Improve the naming of Parallel Hash Join phases.

* Commit 3048898e dropped -ING from PHJ wait event names. Update the corresponding barrier phases names to match. * Rename the "DONE" phases to "FREE". That's symmetrical with "ALLOCATE", and names the activity that actually happens in that phase (as we do for the other phases) rather than a state. The bug fixed by commit 8d578b9b might have been more obvious with this name. * Rename the batch/bucket growth barriers' "ALLOCATE" phases to "REALLOCATE", a better description of what they do. * Update the high level comments about phases to highlight phases are executed by a single process with an asterisk (mostly memory management phases). No behavior change, as this is just improving internal identifiers. The only user-visible sign of this is that a couple of wait events' display names change from "...Allocate" to "...Reallocate" in pg_stat_activity, to stay in sync with the internal names. Reviewed-by: Melanie Plageman <melanieplageman@gmail.com> Discussion: https://postgr.es/m/CA%2BhUKG%2BMDpwF2Eo2LAvzd%3DpOh81wUTsrwU1uAwR-v6OGBB6%2B7g%40mail.gmail.com
author: Thomas Munro <tmunro@postgresql.org> 2023-03-23 12:39:43 +1300
committer: Thomas Munro <tmunro@postgresql.org> 2023-03-23 13:14:25 +1300
commit: 8fba928fd78856712f69d96852f8061e77390fda (patch)

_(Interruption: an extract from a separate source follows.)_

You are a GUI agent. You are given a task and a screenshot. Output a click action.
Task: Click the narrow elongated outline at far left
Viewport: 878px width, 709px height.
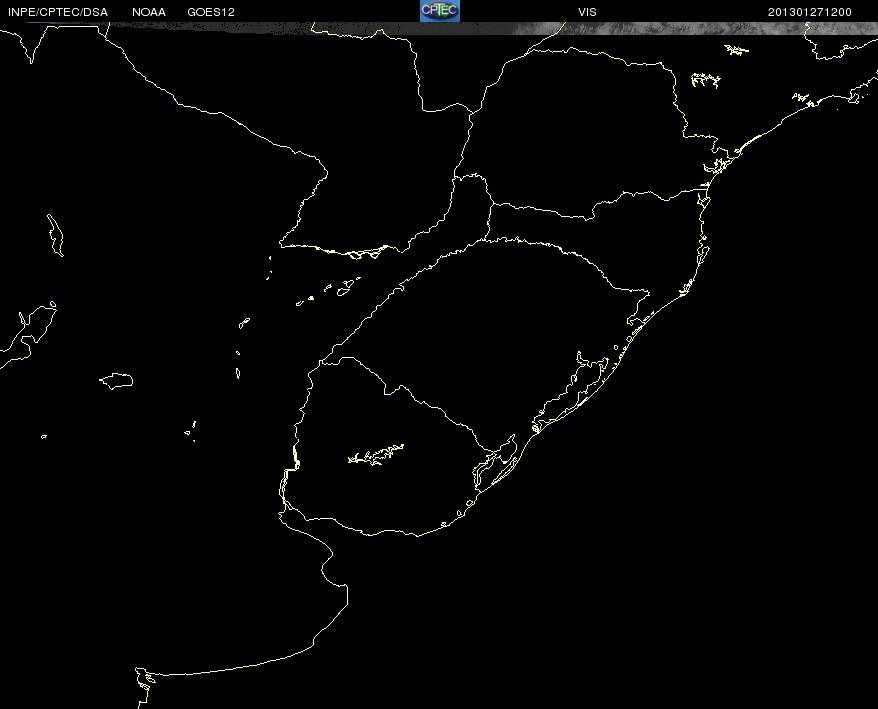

tree: bad0cda018a6e277f7b4d92180edf55ea3eac057 /src/backend/executor/nodeHashjoin.c
parent: 11470f544e3729c60fab890145b2e839cbc8905e (diff)
download: postgresql-8fba928fd78856712f69d96852f8061e77390fda.tar.gz
postgresql-8fba928fd78856712f69d96852f8061e77390fda.zip
1 files changed, 46 insertions, 44 deletions
diff --git a/src/backend/executor/nodeHashjoin.c b/src/backend/executor/nodeHashjoin.c
index 32f12fefd7c..f189fb4d287 100644
--- a/src/backend/executor/nodeHashjoin.c
+++ b/src/backend/executor/nodeHashjoin.c
@@ -39,27 +39,30 @@
  *
  * One barrier called build_barrier is used to coordinate the hashing phases.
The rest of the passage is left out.